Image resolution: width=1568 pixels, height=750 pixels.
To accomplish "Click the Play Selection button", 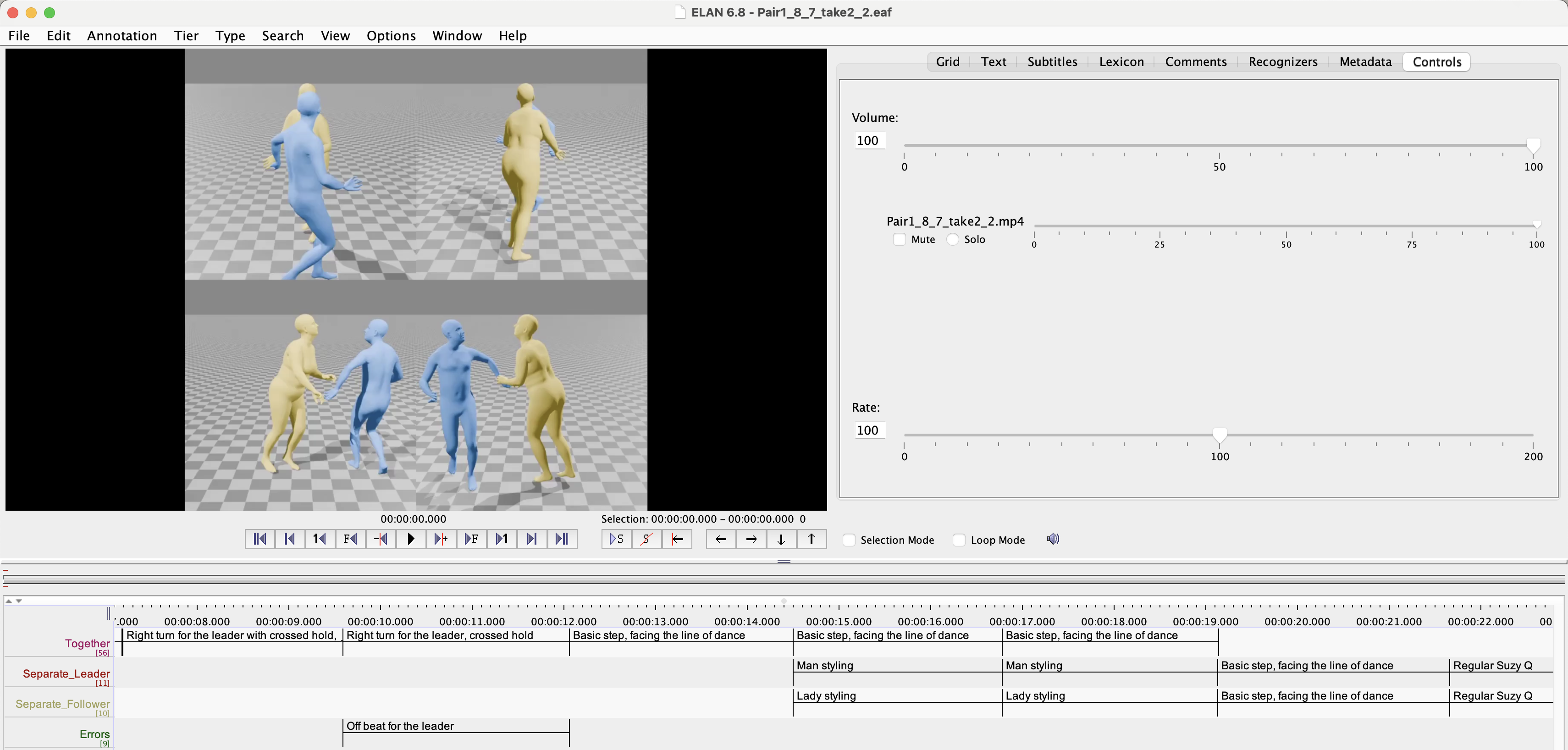I will coord(616,539).
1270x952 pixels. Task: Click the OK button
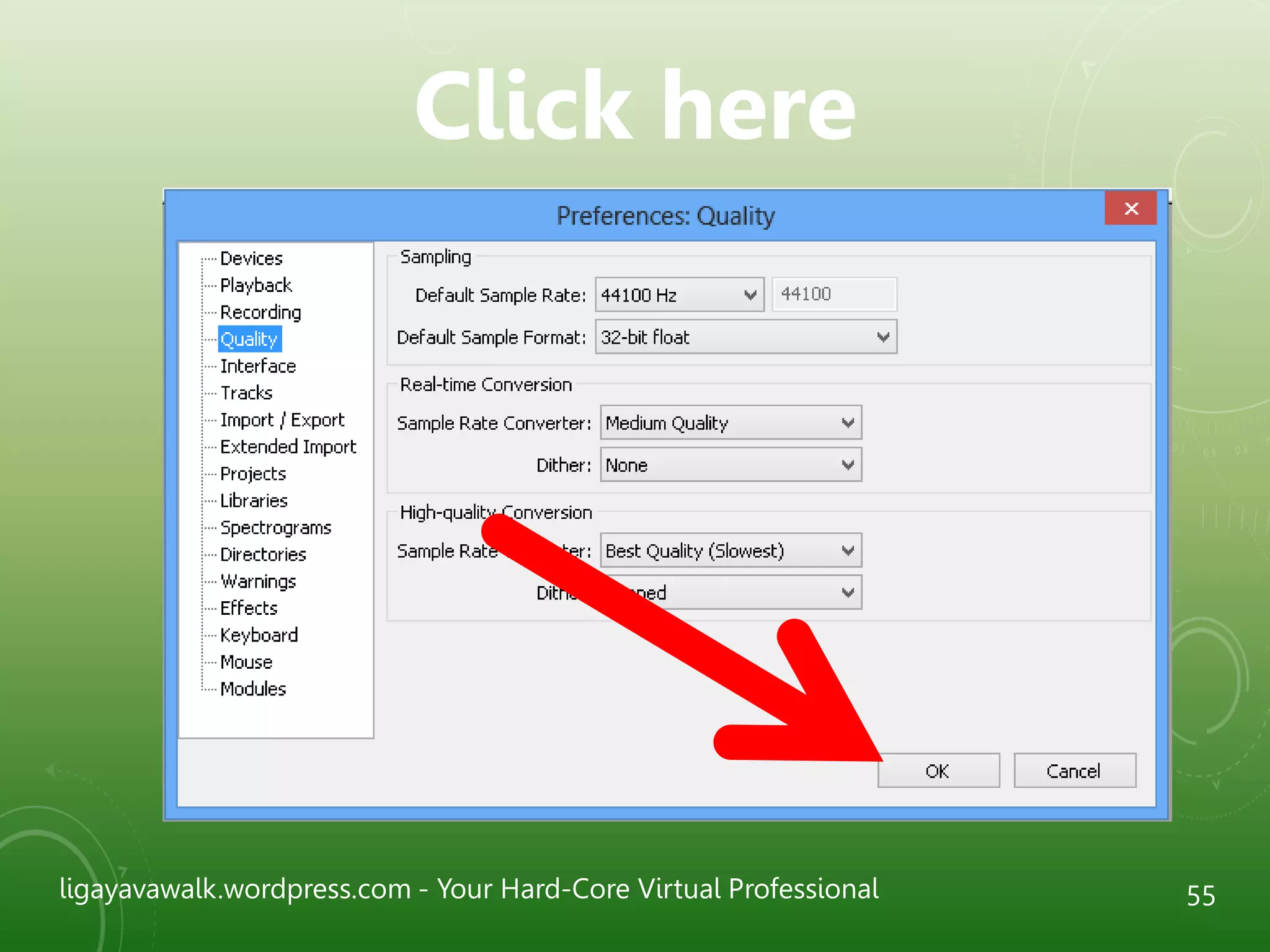938,771
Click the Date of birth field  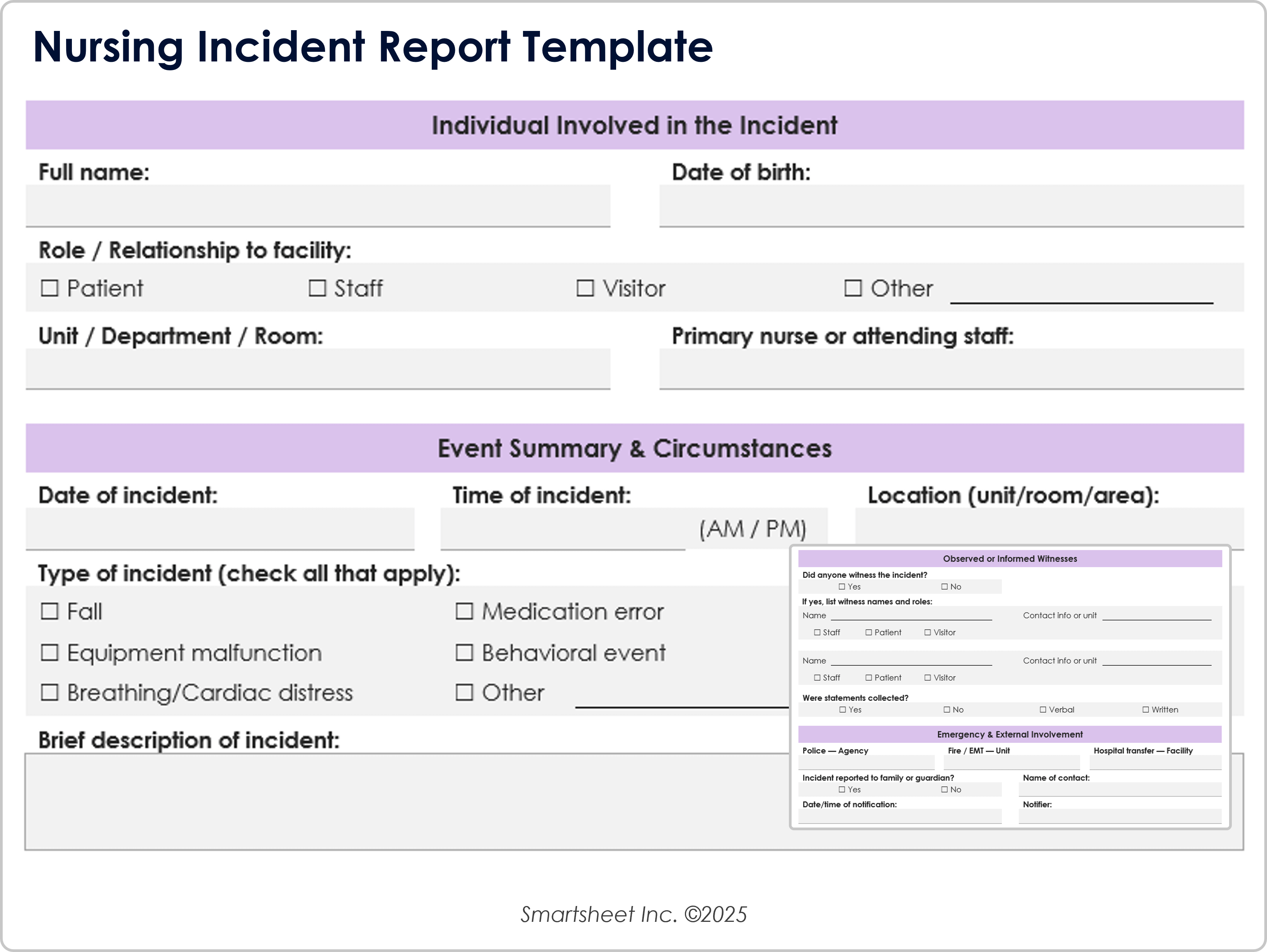(951, 205)
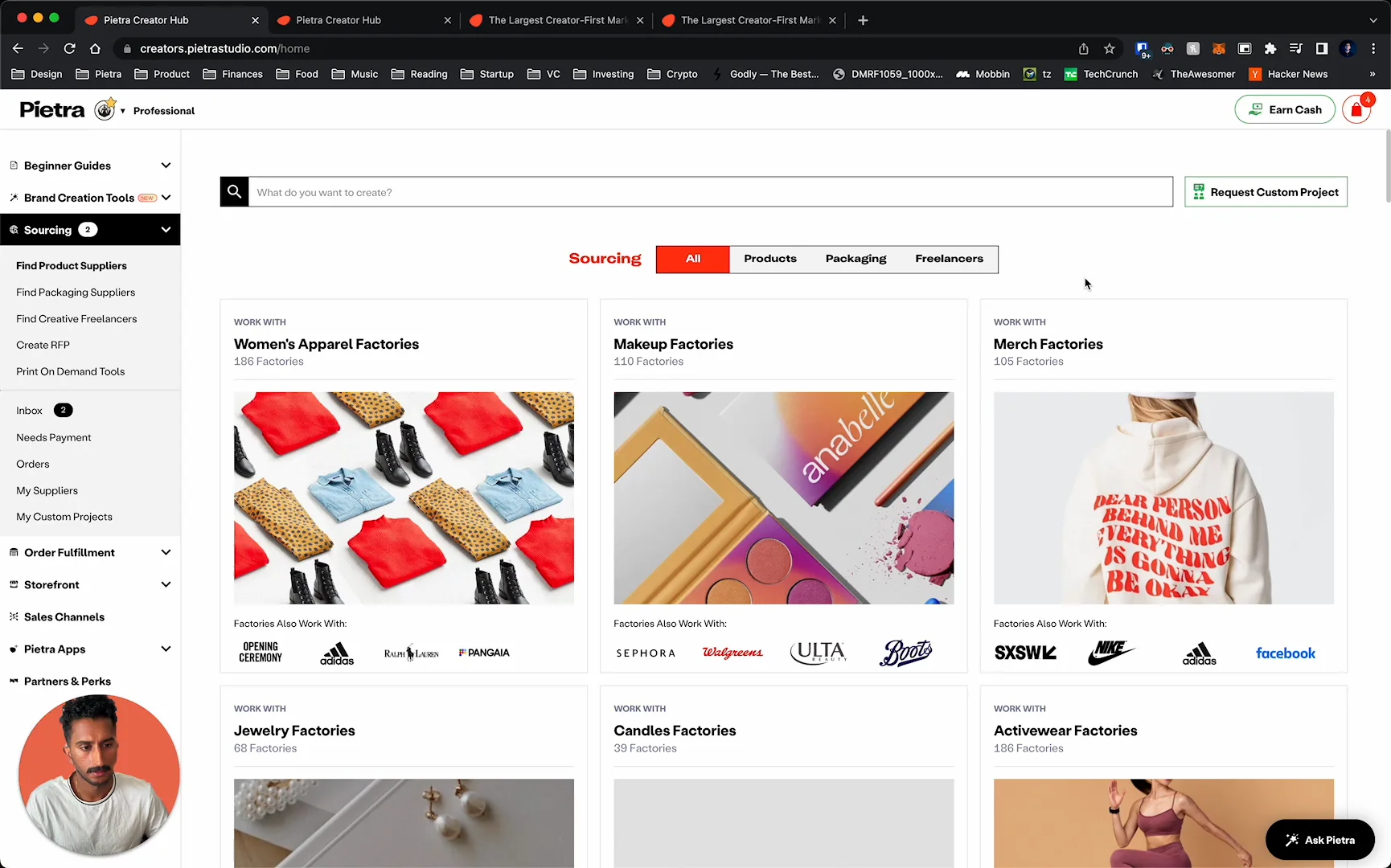Click the Sales Channels icon
The height and width of the screenshot is (868, 1391).
click(13, 616)
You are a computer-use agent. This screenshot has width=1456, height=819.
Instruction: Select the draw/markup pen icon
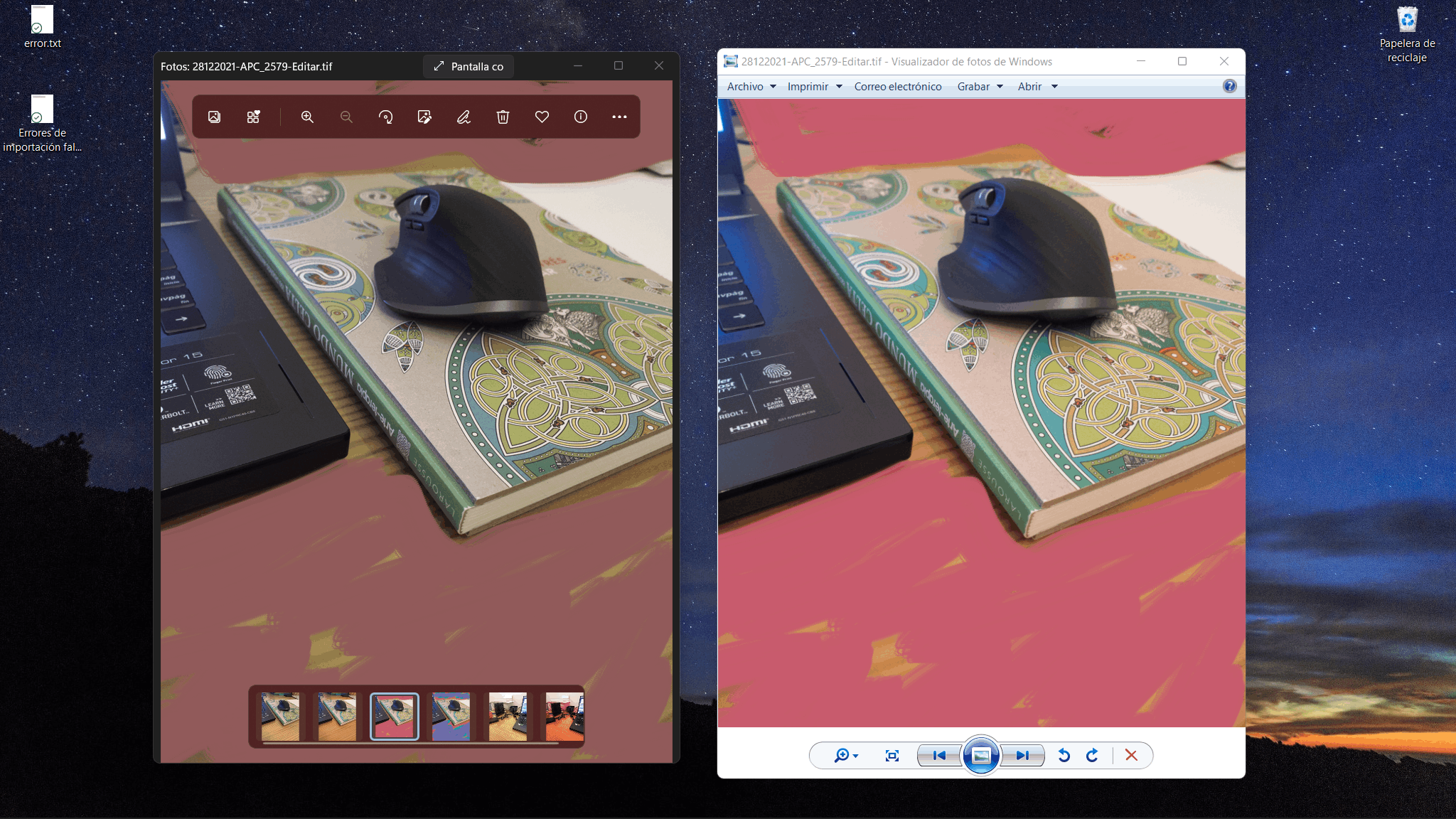click(464, 117)
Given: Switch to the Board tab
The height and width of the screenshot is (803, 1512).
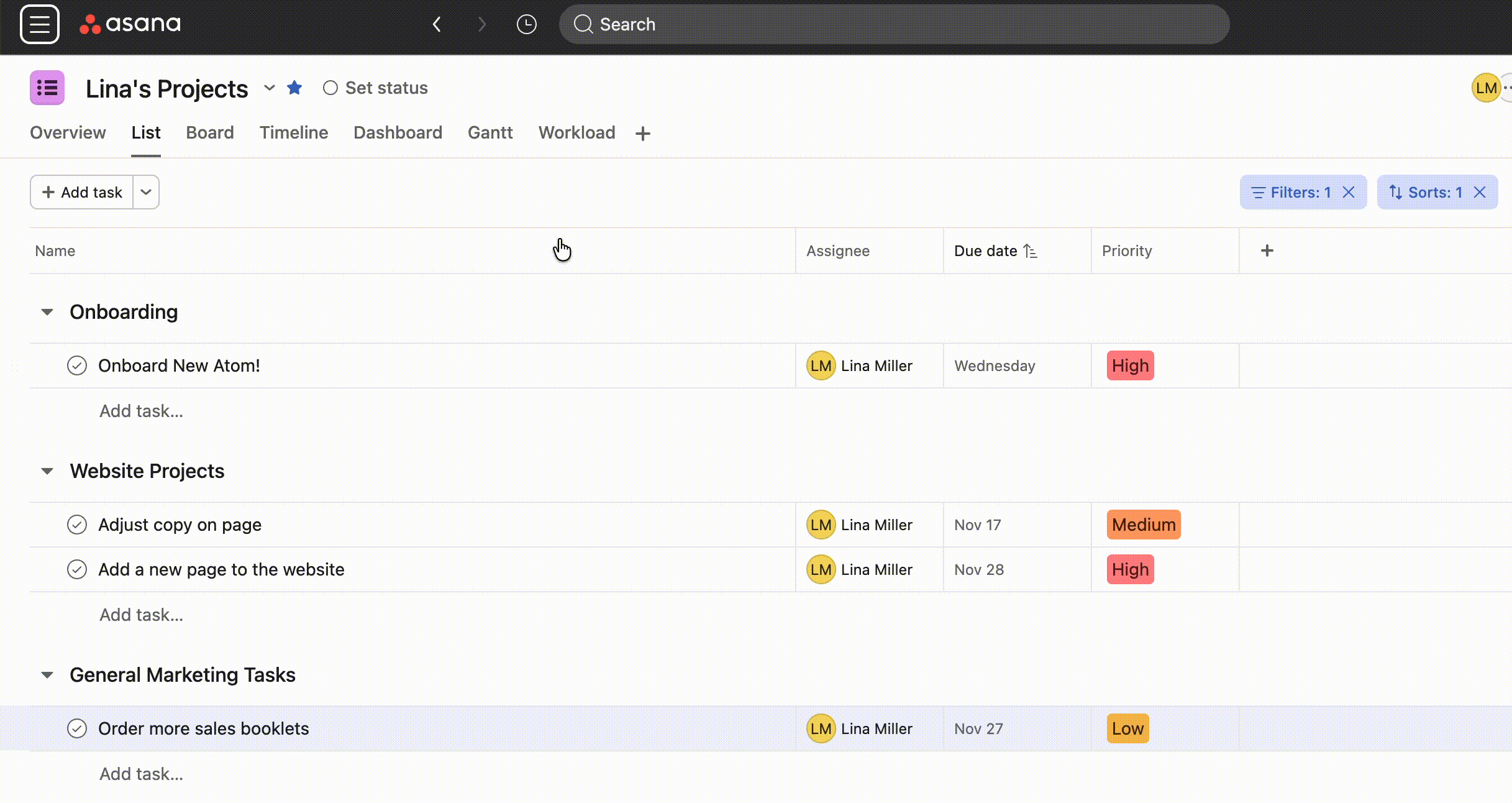Looking at the screenshot, I should point(210,132).
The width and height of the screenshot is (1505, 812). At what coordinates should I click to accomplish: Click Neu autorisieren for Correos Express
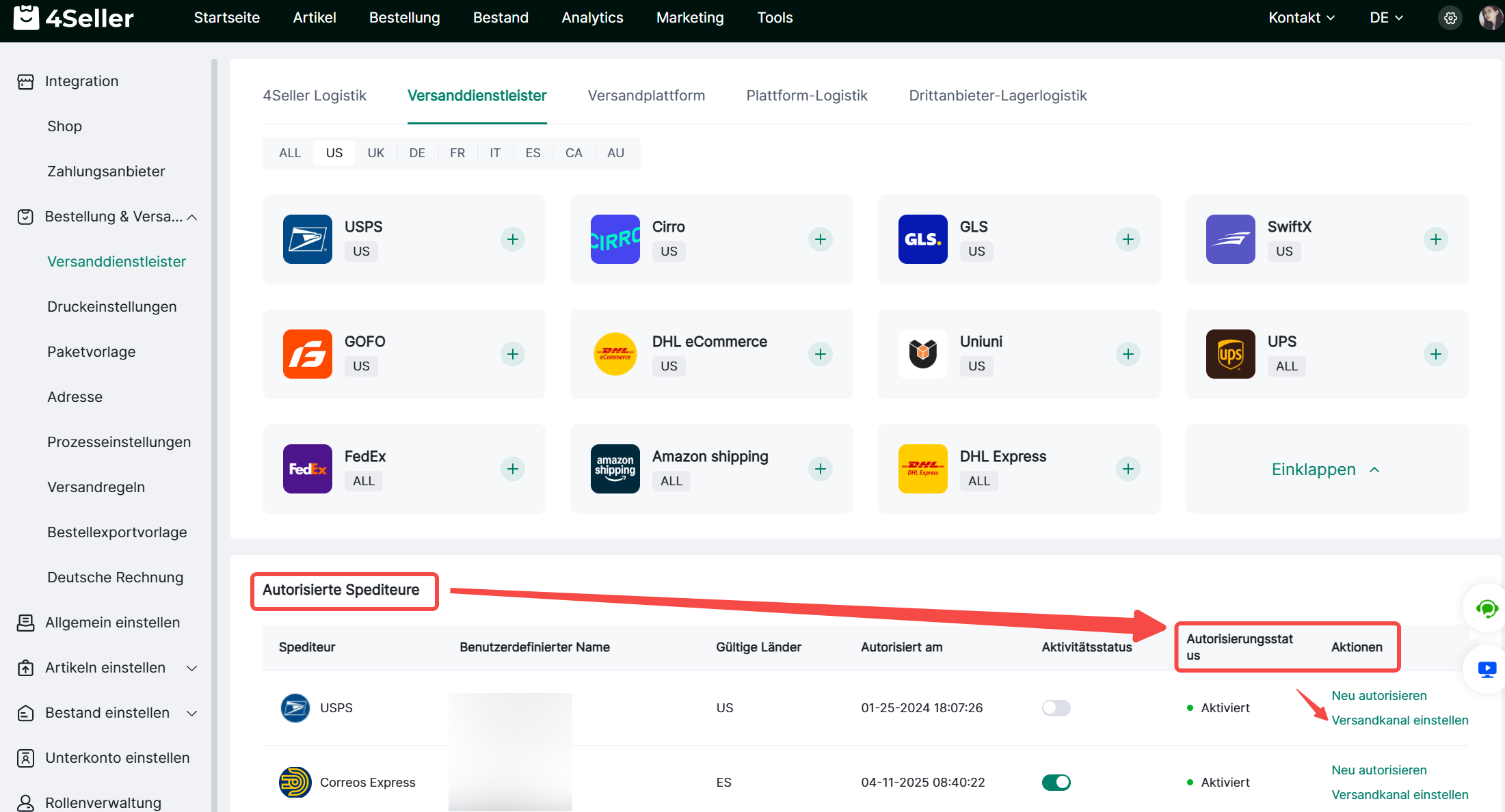[x=1379, y=770]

Instructions for the task —
The lines wanted run from the line containing "Given: Switch to the Board tab" through the end of the entries; return them exactly, both ends included, and keep pictures out.

Exercise solution —
Given: Switch to the Board tab
The height and width of the screenshot is (803, 1512).
Looking at the screenshot, I should point(210,132).
The width and height of the screenshot is (1505, 812). At what coordinates should I click to accomplish: Click Neu autorisieren for Correos Express
[x=1379, y=770]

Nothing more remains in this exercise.